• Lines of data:
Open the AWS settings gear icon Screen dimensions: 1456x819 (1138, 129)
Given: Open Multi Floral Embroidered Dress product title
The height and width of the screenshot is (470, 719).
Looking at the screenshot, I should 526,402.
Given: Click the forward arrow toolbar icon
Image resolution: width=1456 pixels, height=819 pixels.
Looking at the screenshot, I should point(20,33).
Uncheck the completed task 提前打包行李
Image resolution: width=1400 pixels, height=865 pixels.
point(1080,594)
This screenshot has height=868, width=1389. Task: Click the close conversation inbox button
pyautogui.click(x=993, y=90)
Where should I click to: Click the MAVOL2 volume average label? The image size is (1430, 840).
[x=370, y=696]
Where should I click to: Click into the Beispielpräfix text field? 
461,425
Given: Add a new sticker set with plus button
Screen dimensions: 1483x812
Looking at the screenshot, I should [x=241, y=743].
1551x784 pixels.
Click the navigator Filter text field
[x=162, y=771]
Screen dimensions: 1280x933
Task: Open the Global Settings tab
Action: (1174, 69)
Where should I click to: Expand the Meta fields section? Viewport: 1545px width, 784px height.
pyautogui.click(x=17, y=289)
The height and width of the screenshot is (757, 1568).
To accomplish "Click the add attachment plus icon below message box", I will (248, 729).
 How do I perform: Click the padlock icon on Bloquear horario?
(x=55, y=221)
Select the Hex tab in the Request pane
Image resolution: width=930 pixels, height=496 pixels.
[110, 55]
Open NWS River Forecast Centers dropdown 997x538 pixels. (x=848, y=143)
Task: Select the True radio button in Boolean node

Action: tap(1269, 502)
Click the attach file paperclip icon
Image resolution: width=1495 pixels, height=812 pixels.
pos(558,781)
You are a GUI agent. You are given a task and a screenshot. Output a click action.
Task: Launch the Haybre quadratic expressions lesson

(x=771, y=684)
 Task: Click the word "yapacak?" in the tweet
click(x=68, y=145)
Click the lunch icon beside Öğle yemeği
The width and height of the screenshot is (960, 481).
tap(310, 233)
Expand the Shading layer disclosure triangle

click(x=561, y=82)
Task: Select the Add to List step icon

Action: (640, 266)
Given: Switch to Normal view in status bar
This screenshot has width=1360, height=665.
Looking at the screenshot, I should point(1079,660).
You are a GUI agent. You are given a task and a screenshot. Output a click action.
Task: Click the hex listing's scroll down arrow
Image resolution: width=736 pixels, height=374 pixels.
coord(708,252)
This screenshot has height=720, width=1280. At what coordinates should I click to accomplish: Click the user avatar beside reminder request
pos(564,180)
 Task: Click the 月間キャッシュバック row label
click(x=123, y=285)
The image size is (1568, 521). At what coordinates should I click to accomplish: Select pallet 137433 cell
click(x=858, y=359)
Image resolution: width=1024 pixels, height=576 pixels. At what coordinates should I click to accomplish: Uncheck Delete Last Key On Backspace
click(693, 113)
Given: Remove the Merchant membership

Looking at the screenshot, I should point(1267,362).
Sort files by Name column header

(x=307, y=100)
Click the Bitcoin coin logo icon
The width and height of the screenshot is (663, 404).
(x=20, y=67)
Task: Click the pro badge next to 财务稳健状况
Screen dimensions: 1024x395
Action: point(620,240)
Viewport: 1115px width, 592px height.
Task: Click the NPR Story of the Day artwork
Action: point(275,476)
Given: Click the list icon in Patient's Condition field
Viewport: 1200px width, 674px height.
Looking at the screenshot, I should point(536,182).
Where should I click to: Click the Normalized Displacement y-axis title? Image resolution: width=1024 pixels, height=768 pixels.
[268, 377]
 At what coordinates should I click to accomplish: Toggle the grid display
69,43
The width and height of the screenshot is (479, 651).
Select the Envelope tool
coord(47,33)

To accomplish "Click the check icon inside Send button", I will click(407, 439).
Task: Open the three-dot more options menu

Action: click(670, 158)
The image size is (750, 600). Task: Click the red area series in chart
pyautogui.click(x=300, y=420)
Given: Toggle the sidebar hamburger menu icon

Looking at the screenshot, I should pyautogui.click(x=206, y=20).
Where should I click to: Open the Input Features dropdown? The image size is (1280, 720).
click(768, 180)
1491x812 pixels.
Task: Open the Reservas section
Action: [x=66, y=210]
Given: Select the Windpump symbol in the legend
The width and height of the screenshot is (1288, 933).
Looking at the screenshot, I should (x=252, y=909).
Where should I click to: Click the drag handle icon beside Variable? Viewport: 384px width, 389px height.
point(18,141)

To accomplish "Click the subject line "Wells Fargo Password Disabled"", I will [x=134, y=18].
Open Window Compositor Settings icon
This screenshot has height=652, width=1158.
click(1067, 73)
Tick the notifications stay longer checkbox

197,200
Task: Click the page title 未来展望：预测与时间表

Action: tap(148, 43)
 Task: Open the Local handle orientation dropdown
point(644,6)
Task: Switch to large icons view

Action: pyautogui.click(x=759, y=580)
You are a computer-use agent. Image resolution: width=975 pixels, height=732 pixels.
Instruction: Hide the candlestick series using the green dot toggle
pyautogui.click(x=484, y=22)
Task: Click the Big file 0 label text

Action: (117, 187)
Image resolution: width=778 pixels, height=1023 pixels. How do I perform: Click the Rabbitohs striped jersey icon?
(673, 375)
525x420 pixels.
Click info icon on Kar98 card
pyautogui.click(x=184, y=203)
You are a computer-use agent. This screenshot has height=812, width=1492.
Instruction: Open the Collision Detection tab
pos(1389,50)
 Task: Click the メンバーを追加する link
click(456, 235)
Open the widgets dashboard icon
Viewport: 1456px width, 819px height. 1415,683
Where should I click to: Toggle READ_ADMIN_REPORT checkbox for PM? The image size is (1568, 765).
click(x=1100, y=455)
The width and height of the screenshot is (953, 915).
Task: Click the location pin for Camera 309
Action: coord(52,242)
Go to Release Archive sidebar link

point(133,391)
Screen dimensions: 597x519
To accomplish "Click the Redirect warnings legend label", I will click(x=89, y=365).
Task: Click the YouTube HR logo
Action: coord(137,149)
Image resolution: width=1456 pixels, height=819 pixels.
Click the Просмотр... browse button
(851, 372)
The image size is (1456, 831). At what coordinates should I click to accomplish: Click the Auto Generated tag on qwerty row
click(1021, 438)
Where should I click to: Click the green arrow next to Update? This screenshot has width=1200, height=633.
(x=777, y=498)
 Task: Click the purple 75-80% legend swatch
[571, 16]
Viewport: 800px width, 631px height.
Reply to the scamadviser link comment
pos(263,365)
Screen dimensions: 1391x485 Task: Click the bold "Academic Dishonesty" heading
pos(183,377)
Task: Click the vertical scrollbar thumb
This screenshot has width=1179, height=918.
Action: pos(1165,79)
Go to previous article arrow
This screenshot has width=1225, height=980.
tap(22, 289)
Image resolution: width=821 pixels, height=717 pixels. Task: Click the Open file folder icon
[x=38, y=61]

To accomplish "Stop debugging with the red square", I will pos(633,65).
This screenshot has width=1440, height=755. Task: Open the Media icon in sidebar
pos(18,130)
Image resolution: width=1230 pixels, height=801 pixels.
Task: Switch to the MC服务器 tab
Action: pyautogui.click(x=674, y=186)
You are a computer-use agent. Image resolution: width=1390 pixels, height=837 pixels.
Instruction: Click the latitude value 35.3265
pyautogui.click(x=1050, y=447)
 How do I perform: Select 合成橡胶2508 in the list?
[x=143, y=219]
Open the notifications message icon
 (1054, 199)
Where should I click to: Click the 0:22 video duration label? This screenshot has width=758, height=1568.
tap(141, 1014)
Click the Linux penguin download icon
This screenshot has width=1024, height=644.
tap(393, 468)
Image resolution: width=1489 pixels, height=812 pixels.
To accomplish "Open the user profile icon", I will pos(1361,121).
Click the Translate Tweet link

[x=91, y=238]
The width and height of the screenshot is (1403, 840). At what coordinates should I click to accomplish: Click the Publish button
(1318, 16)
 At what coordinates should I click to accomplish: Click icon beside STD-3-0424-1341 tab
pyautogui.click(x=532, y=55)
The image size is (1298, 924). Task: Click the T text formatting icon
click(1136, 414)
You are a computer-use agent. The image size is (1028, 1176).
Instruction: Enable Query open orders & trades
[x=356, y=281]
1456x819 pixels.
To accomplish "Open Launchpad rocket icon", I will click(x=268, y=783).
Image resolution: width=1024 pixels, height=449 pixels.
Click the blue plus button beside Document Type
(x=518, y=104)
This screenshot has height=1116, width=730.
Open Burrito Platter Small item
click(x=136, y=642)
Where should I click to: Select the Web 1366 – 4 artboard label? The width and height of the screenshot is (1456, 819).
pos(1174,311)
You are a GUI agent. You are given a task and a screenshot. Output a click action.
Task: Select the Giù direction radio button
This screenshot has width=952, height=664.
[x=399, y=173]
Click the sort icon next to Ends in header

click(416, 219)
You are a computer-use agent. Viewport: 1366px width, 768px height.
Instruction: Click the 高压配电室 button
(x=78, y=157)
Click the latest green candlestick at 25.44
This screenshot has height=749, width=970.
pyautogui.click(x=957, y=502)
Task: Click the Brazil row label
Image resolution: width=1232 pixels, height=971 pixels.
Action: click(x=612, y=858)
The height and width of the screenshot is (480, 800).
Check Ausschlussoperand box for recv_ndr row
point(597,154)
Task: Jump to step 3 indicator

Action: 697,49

• AIM OF THE TASK: Print the lines between the one holding "Where should I click to: Click the 0:22" and the one holding "Action: click(x=612, y=858)", inclusive, exactly as they appear.

• EXERCISE OUTPUT:
Where should I click to: Click the 0:22 video duration label? This screenshot has width=758, height=1568.
tap(141, 1014)
Click the Linux penguin download icon
This screenshot has width=1024, height=644.
tap(393, 468)
Image resolution: width=1489 pixels, height=812 pixels.
To accomplish "Open the user profile icon", I will pos(1361,121).
Click the Translate Tweet link

[x=91, y=238]
The width and height of the screenshot is (1403, 840). At what coordinates should I click to accomplish: Click the Publish button
(1318, 16)
 At what coordinates should I click to accomplish: Click icon beside STD-3-0424-1341 tab
pyautogui.click(x=532, y=55)
The image size is (1298, 924). Task: Click the T text formatting icon
click(1136, 414)
You are a computer-use agent. The image size is (1028, 1176).
Instruction: Enable Query open orders & trades
[x=356, y=281]
1456x819 pixels.
To accomplish "Open Launchpad rocket icon", I will click(x=268, y=783).
Image resolution: width=1024 pixels, height=449 pixels.
Click the blue plus button beside Document Type
(x=518, y=104)
This screenshot has height=1116, width=730.
Open Burrito Platter Small item
click(x=136, y=642)
Where should I click to: Select the Web 1366 – 4 artboard label? The width and height of the screenshot is (1456, 819).
pos(1174,311)
You are a GUI agent. You are given a task and a screenshot. Output a click action.
Task: Select the Giù direction radio button
This screenshot has width=952, height=664.
[x=399, y=173]
Click the sort icon next to Ends in header

click(416, 219)
You are a computer-use agent. Viewport: 1366px width, 768px height.
Instruction: Click the 高压配电室 button
(x=78, y=157)
Click the latest green candlestick at 25.44
This screenshot has height=749, width=970.
pyautogui.click(x=957, y=502)
Task: Click the Brazil row label
Image resolution: width=1232 pixels, height=971 pixels.
Action: click(x=612, y=858)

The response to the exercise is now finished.